## Document text

◆ ◆ ◆ ◆

Well, what's going on here is we are trying to do a translation with inadequate context. The truth is that the phrase we are asked to translate could mean 23 (or more) different things. What we should have done is asked for more context in the first place. But fooling around with the different things languages can mean is so much _fun_ . . .


----------



## ElaineG

la reine victoria said:
			
		

> Thank you Charles.
> 
> I don't think we should be joking here. (23 posts and still no conclusive answer).
> 
> 
> La Reine V


 
Well, I don't think you ever get a _conclusive_ answer in translating.  But I think we now all understand the Italian idiom, and we've come up with several excellent English alternatives.

◆ ◆ ◆ ◆

## Data section

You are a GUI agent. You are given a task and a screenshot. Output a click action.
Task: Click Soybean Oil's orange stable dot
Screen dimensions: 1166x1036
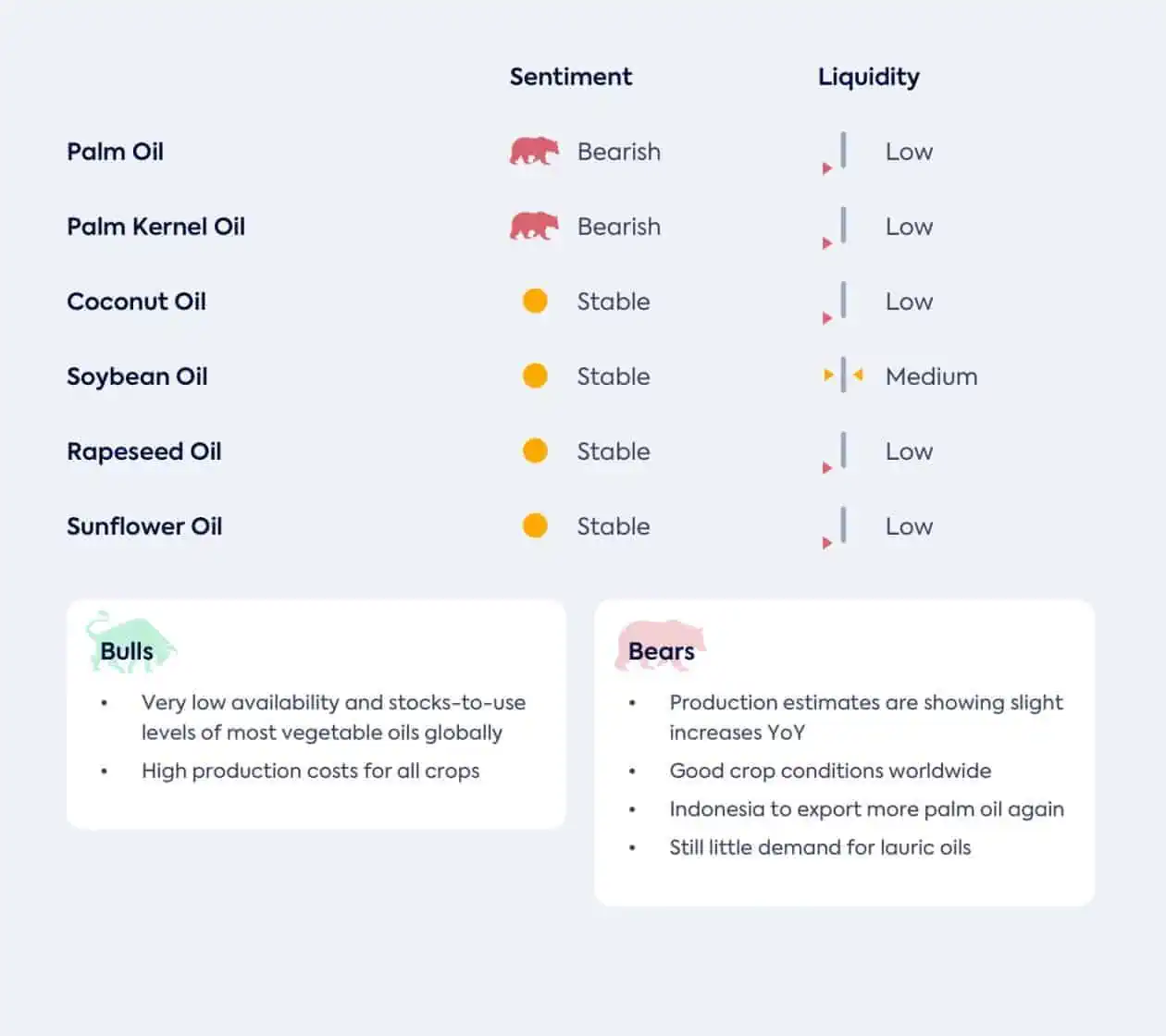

◆ ◆ ◆ ◆

## Your tasks
1. In the translation discussion, what does ElaineG say you never really get when translating?
2. Carry on the translation discussion from its last sentence.
The listing has nothing to do with what you are asked to do here.

## Solved tasks
1. A conclusive answer.

2.
What Tommaso was pointing out was an interesting quirk of the idioms, when an Italian has a _very large amount _of courage, reason to do what he's doing, etc., they say he has so much he has some "da vendere" -- to _sell_.  The concept of _selling_ the "extra" of the quality in question doesn't come into the English idioms: "extremely brave", "he has more than enough courage", "he has reason to spare."  That's what Tommaso was pointing out-- one of the ways in which language may (or may not) reflect other aspects of the culture.


----------



## la reine victoria

ElaineG said:
			
		

> Well, I don't think you ever get a _conclusive_ answer in translating. But I think we now all understand the Italian idiom, and we've come up with several excellent English alternatives.
> 
> What Tommaso was pointing out was an interesting quirk of the idioms, when an Italian has a _very large amount _of courage, reason to do what he's doing, etc., they say he has so much he has some "da vendere" -- to _sell_. The concept of _selling_ the "extra" of the quality in question doesn't come into the English idioms: "extremely brave", "he has more than enough courage", "he has reason to spare." That's what Tommaso was pointing out-- one of the ways in which language may (or may not) reflect other aspects of the culture.


 
Thank you Carrick P and Elaine.

I understand what you are saying now.  Perhaps I'm 'troppa seria oggi'.  Is that correct Italian?


La Reine V


----------



## Alice_in_Wonderland

-To have plenty of...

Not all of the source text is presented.